___ RECORD SET

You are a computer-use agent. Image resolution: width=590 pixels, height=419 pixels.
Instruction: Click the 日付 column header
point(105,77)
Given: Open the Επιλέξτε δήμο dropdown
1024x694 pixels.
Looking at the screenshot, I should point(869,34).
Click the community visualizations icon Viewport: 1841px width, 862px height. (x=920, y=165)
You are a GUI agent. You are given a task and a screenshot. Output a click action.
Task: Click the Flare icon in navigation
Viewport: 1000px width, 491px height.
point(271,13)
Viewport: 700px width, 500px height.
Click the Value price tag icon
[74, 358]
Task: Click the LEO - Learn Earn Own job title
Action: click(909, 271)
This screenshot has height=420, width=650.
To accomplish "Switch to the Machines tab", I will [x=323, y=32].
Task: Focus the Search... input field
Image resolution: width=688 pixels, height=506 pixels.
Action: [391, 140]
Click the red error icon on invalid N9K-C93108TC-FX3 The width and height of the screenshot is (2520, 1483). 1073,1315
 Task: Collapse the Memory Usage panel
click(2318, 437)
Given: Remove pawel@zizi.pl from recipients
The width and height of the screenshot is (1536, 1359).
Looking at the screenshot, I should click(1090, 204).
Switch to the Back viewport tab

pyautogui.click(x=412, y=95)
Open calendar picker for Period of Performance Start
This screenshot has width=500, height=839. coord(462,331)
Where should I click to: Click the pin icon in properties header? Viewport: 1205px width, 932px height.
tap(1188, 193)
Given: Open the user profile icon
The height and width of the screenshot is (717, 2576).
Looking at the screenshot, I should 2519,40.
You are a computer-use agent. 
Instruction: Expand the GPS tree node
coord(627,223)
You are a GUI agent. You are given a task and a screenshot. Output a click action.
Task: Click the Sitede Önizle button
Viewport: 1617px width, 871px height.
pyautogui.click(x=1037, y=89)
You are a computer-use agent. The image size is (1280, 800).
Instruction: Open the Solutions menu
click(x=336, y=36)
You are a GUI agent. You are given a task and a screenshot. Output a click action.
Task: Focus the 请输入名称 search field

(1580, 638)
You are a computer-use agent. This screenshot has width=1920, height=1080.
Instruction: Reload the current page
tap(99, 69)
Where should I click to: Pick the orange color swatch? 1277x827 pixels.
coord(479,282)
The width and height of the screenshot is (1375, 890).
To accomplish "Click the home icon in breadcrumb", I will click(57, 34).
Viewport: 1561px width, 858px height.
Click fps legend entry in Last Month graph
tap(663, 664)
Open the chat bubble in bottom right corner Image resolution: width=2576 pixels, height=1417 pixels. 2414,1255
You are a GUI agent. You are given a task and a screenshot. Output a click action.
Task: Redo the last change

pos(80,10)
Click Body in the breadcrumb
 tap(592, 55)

______

▶ **THE REQUEST**: Format every line of the records above as a Markdown table with two columns, Row and Record line. Number the rows in order and skip blank lines.

▶ **SOLVED EXERCISE**:
| Row | Record line |
|---|---|
| 1 | You are a computer-use agent. Image resolution: width=590 pixels, height=419 pixels. |
| 2 | Instruction: Click the 日付 column header |
| 3 | point(105,77) |
| 4 | Given: Open the Επιλέξτε δήμο dropdown |
| 5 | 1024x694 pixels. |
| 6 | Looking at the screenshot, I should point(869,34). |
| 7 | Click the community visualizations icon Viewport: 1841px width, 862px height. (x=920, y=165) |
| 8 | You are a GUI agent. You are given a task and a screenshot. Output a click action. |
| 9 | Task: Click the Flare icon in navigation |
| 10 | Viewport: 1000px width, 491px height. |
| 11 | point(271,13) |
| 12 | Viewport: 700px width, 500px height. |
| 13 | Click the Value price tag icon |
| 14 | [74, 358] |
| 15 | Task: Click the LEO - Learn Earn Own job title |
| 16 | Action: click(909, 271) |
| 17 | This screenshot has height=420, width=650. |
| 18 | To accomplish "Switch to the Machines tab", I will [x=323, y=32]. |
| 19 | Task: Focus the Search... input field |
| 20 | Image resolution: width=688 pixels, height=506 pixels. |
| 21 | Action: [391, 140] |
| 22 | Click the red error icon on invalid N9K-C93108TC-FX3 The width and height of the screenshot is (2520, 1483). 1073,1315 |
| 23 |  Task: Collapse the Memory Usage panel |
| 24 | click(2318, 437) |
| 25 | Given: Remove pawel@zizi.pl from recipients |
| 26 | The width and height of the screenshot is (1536, 1359). |
| 27 | Looking at the screenshot, I should click(1090, 204). |
| 28 | Switch to the Back viewport tab |
| 29 | pyautogui.click(x=412, y=95) |
| 30 | Open calendar picker for Period of Performance Start |
| 31 | This screenshot has width=500, height=839. coord(462,331) |
| 32 | Where should I click to: Click the pin icon in properties header? Viewport: 1205px width, 932px height. |
| 33 | tap(1188, 193) |
| 34 | Given: Open the user profile icon |
| 35 | The height and width of the screenshot is (717, 2576). |
| 36 | Looking at the screenshot, I should 2519,40. |
| 37 | You are a computer-use agent.  |
| 38 | Instruction: Expand the GPS tree node |
| 39 | coord(627,223) |
| 40 | You are a GUI agent. You are given a task and a screenshot. Output a click action. |
| 41 | Task: Click the Sitede Önizle button |
| 42 | Viewport: 1617px width, 871px height. |
| 43 | pyautogui.click(x=1037, y=89) |
| 44 | You are a computer-use agent. The image size is (1280, 800). |
| 45 | Instruction: Open the Solutions menu |
| 46 | click(x=336, y=36) |
| 47 | You are a GUI agent. You are given a task and a screenshot. Output a click action. |
| 48 | Task: Focus the 请输入名称 search field |
| 49 | (1580, 638) |
| 50 | You are a computer-use agent. This screenshot has width=1920, height=1080. |
| 51 | Instruction: Reload the current page |
| 52 | tap(99, 69) |
| 53 | Where should I click to: Pick the orange color swatch? 1277x827 pixels. |
| 54 | coord(479,282) |
| 55 | The width and height of the screenshot is (1375, 890). |
| 56 | To accomplish "Click the home icon in breadcrumb", I will click(57, 34). |
| 57 | Viewport: 1561px width, 858px height. |
| 58 | Click fps legend entry in Last Month graph |
| 59 | tap(663, 664) |
| 60 | Open the chat bubble in bottom right corner Image resolution: width=2576 pixels, height=1417 pixels. 2414,1255 |
| 61 | You are a GUI agent. You are given a task and a screenshot. Output a click action. |
| 62 | Task: Redo the last change |
| 63 | pos(80,10) |
| 64 | Click Body in the breadcrumb |
| 65 |  tap(592, 55) |